Plaintiff argues that the term "retirement" implies pension benefits and is used throughout the Settlement Agreement and in his Letter Offering to Retire. The TRS defines "retirement" as "[e]ntry upon a retirement annuity or receipt of a single-sum retirement benefit granted under this Article after termination of active service as a teacher." 40 ILCS 5/16-118 (2007). Defendants contend that this definition is for purposes of the TRS Article only. See 40 ILCS 5/16 - 103 (2007). Defendants assert instead that the ordinary definition of "retirement" in Black's Law Dictionary as "voluntary termination of one's own employment or career, esp. upon reaching a certain age" is controlling. BLACK'S LAW DICTIONARY 712 (7th ed. 2000). Plaintiff responds that his retirement and pension are bound by the rules and regulations of the TRS. We agree that the language and definitions of the TRS are pertinent to the facts at hand.

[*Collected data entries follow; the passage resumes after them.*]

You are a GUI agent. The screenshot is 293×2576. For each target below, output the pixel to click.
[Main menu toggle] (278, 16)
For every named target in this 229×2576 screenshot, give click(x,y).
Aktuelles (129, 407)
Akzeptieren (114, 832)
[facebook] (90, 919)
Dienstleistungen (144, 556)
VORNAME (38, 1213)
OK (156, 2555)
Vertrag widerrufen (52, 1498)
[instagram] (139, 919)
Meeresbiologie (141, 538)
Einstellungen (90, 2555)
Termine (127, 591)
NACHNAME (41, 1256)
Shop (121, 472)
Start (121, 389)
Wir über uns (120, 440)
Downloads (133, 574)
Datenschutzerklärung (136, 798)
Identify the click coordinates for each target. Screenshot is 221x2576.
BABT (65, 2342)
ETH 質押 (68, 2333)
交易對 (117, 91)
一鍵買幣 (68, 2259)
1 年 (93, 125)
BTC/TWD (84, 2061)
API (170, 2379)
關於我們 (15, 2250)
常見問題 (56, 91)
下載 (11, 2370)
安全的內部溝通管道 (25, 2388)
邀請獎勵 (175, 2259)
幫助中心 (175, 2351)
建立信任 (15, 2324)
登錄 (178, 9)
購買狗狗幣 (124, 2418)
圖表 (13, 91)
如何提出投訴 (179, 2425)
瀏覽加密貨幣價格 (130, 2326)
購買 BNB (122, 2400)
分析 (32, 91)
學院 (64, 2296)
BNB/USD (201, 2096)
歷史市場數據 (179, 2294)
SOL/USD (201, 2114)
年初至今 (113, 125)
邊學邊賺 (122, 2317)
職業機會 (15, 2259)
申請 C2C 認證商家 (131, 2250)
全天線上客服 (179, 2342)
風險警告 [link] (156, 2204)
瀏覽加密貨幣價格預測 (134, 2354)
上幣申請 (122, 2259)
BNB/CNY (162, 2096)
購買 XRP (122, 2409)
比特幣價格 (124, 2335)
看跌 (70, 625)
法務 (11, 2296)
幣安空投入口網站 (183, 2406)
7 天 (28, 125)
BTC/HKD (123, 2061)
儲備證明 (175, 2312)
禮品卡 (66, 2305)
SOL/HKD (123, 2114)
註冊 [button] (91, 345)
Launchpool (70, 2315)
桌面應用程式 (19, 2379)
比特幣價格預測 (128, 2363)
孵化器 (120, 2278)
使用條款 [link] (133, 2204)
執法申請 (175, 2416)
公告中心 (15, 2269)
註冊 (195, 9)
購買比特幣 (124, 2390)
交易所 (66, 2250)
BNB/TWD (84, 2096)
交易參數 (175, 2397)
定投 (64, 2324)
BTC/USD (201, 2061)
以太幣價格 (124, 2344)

In addition, the above analysis, while relevant, does not give enough weight to federal statutory goals. Pierce II, 110 F.3d at 437; see also Finz v. Schlesinger, 957 F.2d 78, 81 (2d Cir. 1992) (stating that "[t]he validity of an individual's waiver of pension benefits is subject to closer scrutiny than his or her waiver of general contract claims"). Courts need to ensure that federally protected rights are not "undermined by private agreements born of circumstances in which employees confront extreme economic pressures or lack information regarding their legal alternatives." Pierce II, 110 F.3d at 437. The evaluation of such a waiver focuses on "whether a reasonable person would have understood that she was waiving her interest in the proceeds or benefits in question [rather] than [on] any magic language contained in the waiver itself." Melton v. Melton, 324 F.3d 941, 945-46 (7th Cir. 2003) (holding wife is proper beneficiary under husband's employee group life insurance policy as divorce decree did not specifically waive her interest in the proceeds of this policy); see also Frommert v. Conkright, 472 F. Supp. 2d 452, 463 (W.D.N.Y. 2007) (ruling in an ERISA case that even though plaintiffs' own counsel was present when the releases were signed, the resulting loss of pension benefits adds to the ambiguity of the scope of the release, which should not be resolved against plaintiffs). Given the important statutory goals at issue, and considering the totality of the circumstances, we cannot conclude at this juncture that Plaintiff's waiver of the ADA claim was knowing and voluntary.


We find that Plaintiff has alleged facts raising a right to relief above the speculative level and provided legitimate questions as to the voluntariness and the validity of the Settlement Agreement. The question is whether Plaintiff knowingly and voluntarily released his discrimination claim and agreed to forego his pension. Of the eight factors used by the Seventh Circuit to evaluate whether a settlement is voluntarily and knowingly executed, three are in question in this case. One factor (representation of counsel) favors the Defendants and two factors (lack of consideration and clarity of the agreement) favor Plaintiff. The parties agree and acknowledge that the release was made under a misunderstanding as to Plaintiff's pension entitlement. In the final analysis, Congressional policy seeking to protect employee pension benefits instructs us to weigh the factors in favor of Plaintiff.

We find Plaintiff's Complaint sufficient to allege that the Settlement Agreement was a forced resignation and an act of discrimination. We therefore deny Defendants' motion to dismiss. It is so ordered.